Supply Chain and Operations Management Glossary (B)

B2B: Business to Business. This is a transaction between two businesses.

B2C: Business to Consumer. This is a transaction between a business and a consumer.

Backhaul: A return trip, carrying goods perhaps at a lower rate, after making the primary delivery. See also deadhead.

Backlog: very similar to back order. Product ordered by customer but not yet delivered.

Back order: unsatisfied product demand for which customer is willing to wait for shipment later, rather than cancel the order.

Backup Agreement: A purchasing arrangement between a supplier and a retailer that bundles the purchase of given number of nonreturnable units, with the option to buy a given number of additional units for quick delivery at a specified price. For example, the retailer might purchase outright 80 units at $150 each, bundled with 20 options at $15 per option, to purchase an additional 20 units at $140 each. Compared to a conventional agreement, a backup agreement spreads the forecasting risk between the supplier and the retailer. A conventional agreement that allows full refund of unsold units puts all the forecasting risk on the supplier (and the retailer will tend to order too much). A conventional agreement with no refunds puts all the forecasting risk on the retailer (and the retailer will tend to order too little).

> _GIVEN INFORMATION_
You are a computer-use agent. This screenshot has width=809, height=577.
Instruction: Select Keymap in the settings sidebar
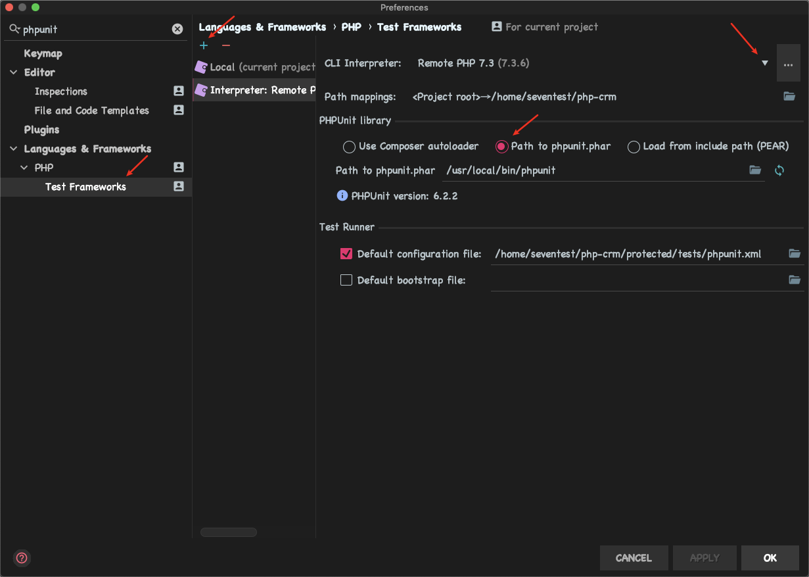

> _WHAT THIS EXERCISE ASKS_
(1) According to the glossary, where does a conventional agreement with no refunds put the forecasting risk?
(2) Reproduce the stretch of the glossary from "Supply Chain and" through "and a consumer.".

> _SET OF ANSWERS_
(1) It puts all the forecasting risk on the retailer.

(2)
Supply Chain and Operations Management Glossary (B)

B2B: Business to Business. This is a transaction between two businesses.

B2C: Business to Consumer. This is a transaction between a business and a consumer.